ABOUT THIS EXERCISE: A word-for-word printout of the whole listing is needed.

EXTRACTED DATA:
####################

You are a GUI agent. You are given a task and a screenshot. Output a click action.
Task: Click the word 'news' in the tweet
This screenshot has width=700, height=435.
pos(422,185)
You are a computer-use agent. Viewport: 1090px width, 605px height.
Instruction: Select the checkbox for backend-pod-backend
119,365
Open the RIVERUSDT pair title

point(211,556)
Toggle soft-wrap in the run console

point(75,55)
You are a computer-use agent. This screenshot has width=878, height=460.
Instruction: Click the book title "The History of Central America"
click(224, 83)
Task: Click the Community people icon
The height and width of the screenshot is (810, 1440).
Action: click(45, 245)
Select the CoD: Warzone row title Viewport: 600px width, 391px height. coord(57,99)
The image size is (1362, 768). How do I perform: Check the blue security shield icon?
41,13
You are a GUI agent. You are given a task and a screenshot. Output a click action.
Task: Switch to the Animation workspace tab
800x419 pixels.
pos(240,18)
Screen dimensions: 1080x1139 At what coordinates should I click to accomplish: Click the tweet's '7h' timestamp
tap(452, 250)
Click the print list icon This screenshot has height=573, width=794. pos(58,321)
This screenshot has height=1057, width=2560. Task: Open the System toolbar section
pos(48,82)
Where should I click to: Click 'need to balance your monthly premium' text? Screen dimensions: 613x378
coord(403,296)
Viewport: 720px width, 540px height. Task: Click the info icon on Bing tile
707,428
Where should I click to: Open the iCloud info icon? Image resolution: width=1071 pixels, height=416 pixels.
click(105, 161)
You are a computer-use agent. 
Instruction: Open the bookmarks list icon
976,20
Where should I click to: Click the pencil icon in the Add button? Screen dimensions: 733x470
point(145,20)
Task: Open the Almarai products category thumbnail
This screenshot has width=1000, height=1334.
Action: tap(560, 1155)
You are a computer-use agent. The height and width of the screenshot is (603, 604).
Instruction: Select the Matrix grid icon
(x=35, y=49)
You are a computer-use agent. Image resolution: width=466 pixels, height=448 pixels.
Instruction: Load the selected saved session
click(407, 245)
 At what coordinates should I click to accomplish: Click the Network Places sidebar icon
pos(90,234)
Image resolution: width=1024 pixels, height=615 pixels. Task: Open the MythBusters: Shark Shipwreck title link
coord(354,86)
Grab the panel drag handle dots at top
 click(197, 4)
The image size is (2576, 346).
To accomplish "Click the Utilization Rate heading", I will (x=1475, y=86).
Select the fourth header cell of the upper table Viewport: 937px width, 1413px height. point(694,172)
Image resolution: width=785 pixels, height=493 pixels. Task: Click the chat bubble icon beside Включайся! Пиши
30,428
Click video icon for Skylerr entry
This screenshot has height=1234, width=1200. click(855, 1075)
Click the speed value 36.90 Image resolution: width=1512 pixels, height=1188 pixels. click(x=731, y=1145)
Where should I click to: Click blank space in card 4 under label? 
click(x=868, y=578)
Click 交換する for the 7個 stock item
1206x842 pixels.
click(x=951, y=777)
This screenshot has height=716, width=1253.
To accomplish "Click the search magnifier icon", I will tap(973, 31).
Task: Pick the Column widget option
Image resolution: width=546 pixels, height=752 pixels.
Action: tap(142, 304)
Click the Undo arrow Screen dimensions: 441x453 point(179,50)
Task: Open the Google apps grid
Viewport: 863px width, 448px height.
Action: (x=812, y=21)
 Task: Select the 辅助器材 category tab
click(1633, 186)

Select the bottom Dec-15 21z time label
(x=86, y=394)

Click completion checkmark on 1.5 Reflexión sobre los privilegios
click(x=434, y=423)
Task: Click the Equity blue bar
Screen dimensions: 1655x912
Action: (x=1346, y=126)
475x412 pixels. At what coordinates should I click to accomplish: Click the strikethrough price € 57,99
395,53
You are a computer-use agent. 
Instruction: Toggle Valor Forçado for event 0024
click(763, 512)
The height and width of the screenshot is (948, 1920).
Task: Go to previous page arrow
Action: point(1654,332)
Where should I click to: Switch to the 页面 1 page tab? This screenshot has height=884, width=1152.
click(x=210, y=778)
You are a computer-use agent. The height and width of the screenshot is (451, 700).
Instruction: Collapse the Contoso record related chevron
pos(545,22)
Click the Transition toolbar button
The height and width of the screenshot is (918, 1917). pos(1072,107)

####################

FINISHED EXERCISE:
You are a GUI agent. You are given a task and a screenshot. Output a click action.
Task: Click the word 'news' in the tweet
This screenshot has width=700, height=435.
pos(422,185)
You are a computer-use agent. Viewport: 1090px width, 605px height.
Instruction: Select the checkbox for backend-pod-backend
119,365
Open the RIVERUSDT pair title

point(211,556)
Toggle soft-wrap in the run console

point(75,55)
You are a computer-use agent. This screenshot has width=878, height=460.
Instruction: Click the book title "The History of Central America"
click(224, 83)
Task: Click the Community people icon
The height and width of the screenshot is (810, 1440).
Action: click(45, 245)
Select the CoD: Warzone row title Viewport: 600px width, 391px height. coord(57,99)
The image size is (1362, 768). How do I perform: Check the blue security shield icon?
41,13
You are a GUI agent. You are given a task and a screenshot. Output a click action.
Task: Switch to the Animation workspace tab
800x419 pixels.
pos(240,18)
Screen dimensions: 1080x1139 At what coordinates should I click to accomplish: Click the tweet's '7h' timestamp
tap(452, 250)
Click the print list icon This screenshot has height=573, width=794. pos(58,321)
This screenshot has height=1057, width=2560. Task: Open the System toolbar section
pos(48,82)
Where should I click to: Click 'need to balance your monthly premium' text? Screen dimensions: 613x378
coord(403,296)
Viewport: 720px width, 540px height. Task: Click the info icon on Bing tile
707,428
Where should I click to: Open the iCloud info icon? Image resolution: width=1071 pixels, height=416 pixels.
click(105, 161)
You are a computer-use agent. 
Instruction: Open the bookmarks list icon
976,20
Where should I click to: Click the pencil icon in the Add button? Screen dimensions: 733x470
point(145,20)
Task: Open the Almarai products category thumbnail
This screenshot has width=1000, height=1334.
Action: tap(560, 1155)
You are a computer-use agent. The height and width of the screenshot is (603, 604).
Instruction: Select the Matrix grid icon
(x=35, y=49)
You are a computer-use agent. Image resolution: width=466 pixels, height=448 pixels.
Instruction: Load the selected saved session
click(407, 245)
 At what coordinates should I click to accomplish: Click the Network Places sidebar icon
pos(90,234)
Image resolution: width=1024 pixels, height=615 pixels. Task: Open the MythBusters: Shark Shipwreck title link
coord(354,86)
Grab the panel drag handle dots at top
 click(197, 4)
The image size is (2576, 346).
To accomplish "Click the Utilization Rate heading", I will (x=1475, y=86).
Select the fourth header cell of the upper table Viewport: 937px width, 1413px height. point(694,172)
Image resolution: width=785 pixels, height=493 pixels. Task: Click the chat bubble icon beside Включайся! Пиши
30,428
Click video icon for Skylerr entry
This screenshot has height=1234, width=1200. click(855, 1075)
Click the speed value 36.90 Image resolution: width=1512 pixels, height=1188 pixels. click(x=731, y=1145)
Where should I click to: Click blank space in card 4 under label? 
click(x=868, y=578)
Click 交換する for the 7個 stock item
1206x842 pixels.
click(x=951, y=777)
This screenshot has height=716, width=1253.
To accomplish "Click the search magnifier icon", I will tap(973, 31).
Task: Pick the Column widget option
Image resolution: width=546 pixels, height=752 pixels.
Action: tap(142, 304)
Click the Undo arrow Screen dimensions: 441x453 point(179,50)
Task: Open the Google apps grid
Viewport: 863px width, 448px height.
Action: (x=812, y=21)
 Task: Select the 辅助器材 category tab
click(1633, 186)

Select the bottom Dec-15 21z time label
(x=86, y=394)

Click completion checkmark on 1.5 Reflexión sobre los privilegios
click(x=434, y=423)
Task: Click the Equity blue bar
Screen dimensions: 1655x912
Action: (x=1346, y=126)
475x412 pixels. At what coordinates should I click to accomplish: Click the strikethrough price € 57,99
395,53
You are a computer-use agent. 
Instruction: Toggle Valor Forçado for event 0024
click(763, 512)
The height and width of the screenshot is (948, 1920).
Task: Go to previous page arrow
Action: point(1654,332)
Where should I click to: Switch to the 页面 1 page tab? This screenshot has height=884, width=1152.
click(x=210, y=778)
You are a computer-use agent. The height and width of the screenshot is (451, 700).
Instruction: Collapse the Contoso record related chevron
pos(545,22)
Click the Transition toolbar button
The height and width of the screenshot is (918, 1917). pos(1072,107)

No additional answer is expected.